In a beautiful chapter of Bede's History we may
read how Cędmon (d. 680) discovered his gift of poetry. He was, says the
record, a poor unlettered servant of the Abbess Hilda, in her monastery at
Whitby. At that time (and here is an interesting commentary on monastic
culture) singing and poetry were so familiar that, whenever a feast was
given, a harp would be brought in, and each monk or guest would in turn
entertain the company with a song or poem to his own musical accompaniment.
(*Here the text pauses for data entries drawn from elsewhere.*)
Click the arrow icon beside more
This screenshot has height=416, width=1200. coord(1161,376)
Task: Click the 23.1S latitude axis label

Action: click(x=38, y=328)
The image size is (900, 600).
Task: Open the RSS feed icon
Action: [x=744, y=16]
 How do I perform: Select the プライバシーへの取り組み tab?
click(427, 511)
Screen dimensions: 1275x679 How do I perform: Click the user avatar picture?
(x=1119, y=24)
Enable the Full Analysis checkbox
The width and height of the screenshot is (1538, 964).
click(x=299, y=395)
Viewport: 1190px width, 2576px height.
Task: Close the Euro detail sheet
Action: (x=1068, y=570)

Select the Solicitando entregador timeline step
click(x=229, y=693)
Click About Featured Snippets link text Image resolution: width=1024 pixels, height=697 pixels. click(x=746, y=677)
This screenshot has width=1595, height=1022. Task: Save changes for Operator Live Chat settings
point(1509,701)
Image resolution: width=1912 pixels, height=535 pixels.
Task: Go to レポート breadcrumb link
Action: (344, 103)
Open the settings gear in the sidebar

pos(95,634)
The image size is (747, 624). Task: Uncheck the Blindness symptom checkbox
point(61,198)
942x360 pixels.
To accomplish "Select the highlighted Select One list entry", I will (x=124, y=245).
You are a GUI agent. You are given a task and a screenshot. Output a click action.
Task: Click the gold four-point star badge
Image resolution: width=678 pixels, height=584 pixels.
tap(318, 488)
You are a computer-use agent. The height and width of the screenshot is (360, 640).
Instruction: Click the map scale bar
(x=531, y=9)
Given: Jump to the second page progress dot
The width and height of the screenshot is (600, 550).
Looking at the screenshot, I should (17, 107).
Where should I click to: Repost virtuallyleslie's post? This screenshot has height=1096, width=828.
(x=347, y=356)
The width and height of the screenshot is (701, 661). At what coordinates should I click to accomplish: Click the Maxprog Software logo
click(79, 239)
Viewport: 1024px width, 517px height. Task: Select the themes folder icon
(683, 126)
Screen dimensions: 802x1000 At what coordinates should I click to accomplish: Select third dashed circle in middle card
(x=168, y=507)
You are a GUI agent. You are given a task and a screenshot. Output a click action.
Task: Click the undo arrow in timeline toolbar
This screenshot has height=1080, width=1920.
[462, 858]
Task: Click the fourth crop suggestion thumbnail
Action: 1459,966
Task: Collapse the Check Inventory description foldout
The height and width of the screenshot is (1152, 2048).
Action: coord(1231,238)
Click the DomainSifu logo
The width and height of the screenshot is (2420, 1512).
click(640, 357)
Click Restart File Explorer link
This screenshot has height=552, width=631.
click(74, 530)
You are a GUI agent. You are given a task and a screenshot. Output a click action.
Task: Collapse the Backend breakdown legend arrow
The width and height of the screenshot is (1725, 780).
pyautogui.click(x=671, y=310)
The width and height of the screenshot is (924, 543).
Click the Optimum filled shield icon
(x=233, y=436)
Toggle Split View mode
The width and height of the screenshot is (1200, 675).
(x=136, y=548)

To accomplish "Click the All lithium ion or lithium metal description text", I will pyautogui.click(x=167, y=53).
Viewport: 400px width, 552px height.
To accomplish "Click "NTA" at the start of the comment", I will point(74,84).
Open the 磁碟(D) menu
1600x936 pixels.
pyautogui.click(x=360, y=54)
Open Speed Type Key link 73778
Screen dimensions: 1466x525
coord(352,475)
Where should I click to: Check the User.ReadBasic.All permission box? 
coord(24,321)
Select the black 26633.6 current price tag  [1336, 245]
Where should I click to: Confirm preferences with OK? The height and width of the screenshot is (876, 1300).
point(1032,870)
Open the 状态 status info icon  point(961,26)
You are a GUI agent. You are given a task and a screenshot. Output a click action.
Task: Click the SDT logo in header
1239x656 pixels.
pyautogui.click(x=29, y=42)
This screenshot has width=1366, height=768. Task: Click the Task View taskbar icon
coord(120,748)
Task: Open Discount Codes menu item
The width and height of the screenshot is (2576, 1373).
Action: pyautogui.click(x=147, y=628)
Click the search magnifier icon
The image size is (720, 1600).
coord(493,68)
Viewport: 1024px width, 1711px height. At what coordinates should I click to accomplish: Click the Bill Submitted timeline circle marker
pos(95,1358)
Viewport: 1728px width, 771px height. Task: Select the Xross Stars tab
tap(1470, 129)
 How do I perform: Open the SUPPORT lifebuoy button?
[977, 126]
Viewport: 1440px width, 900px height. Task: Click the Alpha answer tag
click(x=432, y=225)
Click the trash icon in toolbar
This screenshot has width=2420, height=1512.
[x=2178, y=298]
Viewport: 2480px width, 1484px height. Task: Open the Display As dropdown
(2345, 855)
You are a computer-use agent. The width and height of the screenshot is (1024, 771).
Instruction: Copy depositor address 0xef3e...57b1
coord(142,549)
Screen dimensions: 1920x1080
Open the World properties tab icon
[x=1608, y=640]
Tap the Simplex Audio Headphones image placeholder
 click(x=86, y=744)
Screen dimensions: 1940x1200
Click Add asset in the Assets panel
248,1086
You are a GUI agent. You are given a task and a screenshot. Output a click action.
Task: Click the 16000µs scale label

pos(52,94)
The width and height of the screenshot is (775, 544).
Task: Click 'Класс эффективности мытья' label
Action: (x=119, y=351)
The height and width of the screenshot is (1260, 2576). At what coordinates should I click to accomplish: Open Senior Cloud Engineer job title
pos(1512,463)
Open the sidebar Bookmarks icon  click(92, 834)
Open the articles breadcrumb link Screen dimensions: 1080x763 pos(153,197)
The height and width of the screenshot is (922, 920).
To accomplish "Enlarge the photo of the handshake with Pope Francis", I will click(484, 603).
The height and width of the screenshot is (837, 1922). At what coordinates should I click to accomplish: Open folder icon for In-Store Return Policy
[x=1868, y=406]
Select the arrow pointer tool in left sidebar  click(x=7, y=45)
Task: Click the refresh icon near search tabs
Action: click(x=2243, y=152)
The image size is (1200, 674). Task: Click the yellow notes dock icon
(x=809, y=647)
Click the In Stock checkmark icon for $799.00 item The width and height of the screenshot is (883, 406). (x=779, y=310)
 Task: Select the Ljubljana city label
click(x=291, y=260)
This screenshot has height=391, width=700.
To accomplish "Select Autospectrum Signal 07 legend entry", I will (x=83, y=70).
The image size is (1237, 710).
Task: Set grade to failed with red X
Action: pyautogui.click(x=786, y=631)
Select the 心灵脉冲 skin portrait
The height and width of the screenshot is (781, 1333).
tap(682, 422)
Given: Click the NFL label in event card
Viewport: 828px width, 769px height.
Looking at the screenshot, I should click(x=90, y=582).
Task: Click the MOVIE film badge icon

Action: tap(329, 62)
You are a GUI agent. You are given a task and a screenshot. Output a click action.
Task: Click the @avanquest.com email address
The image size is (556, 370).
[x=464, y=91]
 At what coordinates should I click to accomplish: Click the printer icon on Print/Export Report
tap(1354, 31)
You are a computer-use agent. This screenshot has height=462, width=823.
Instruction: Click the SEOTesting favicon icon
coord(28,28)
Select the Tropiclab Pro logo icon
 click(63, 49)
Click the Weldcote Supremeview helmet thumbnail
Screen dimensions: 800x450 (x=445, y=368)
But Cędmon could not sing, and when he saw the harp coming down the table
he would slip away ashamed, to perform his humble duties in the monastery:
"Now it happened once that he did this thing at a certain
festivity, and went out to the stable to care for the horses, this
duty being assigned him for that night. As he slept at the usual
time one stood by him, saying, 'Cędmon, sing me something.' He
answered, 'I cannot sing, and that is why I came hither from the
feast.' But he who spake unto him said again, 'Cędmon, sing to me.'
And he said, 'What shall I sing?' And that one said, 'Sing the
beginning of created things.' Thereupon Cędmon began to sing verses
that he had never heard before, of this import:
Nu scylun hergan hefaenriches ward ...
Now shall we hallow the warden of heaven,
He the Creator, he the Allfather,
Deeds of his might and thoughts of his mind...."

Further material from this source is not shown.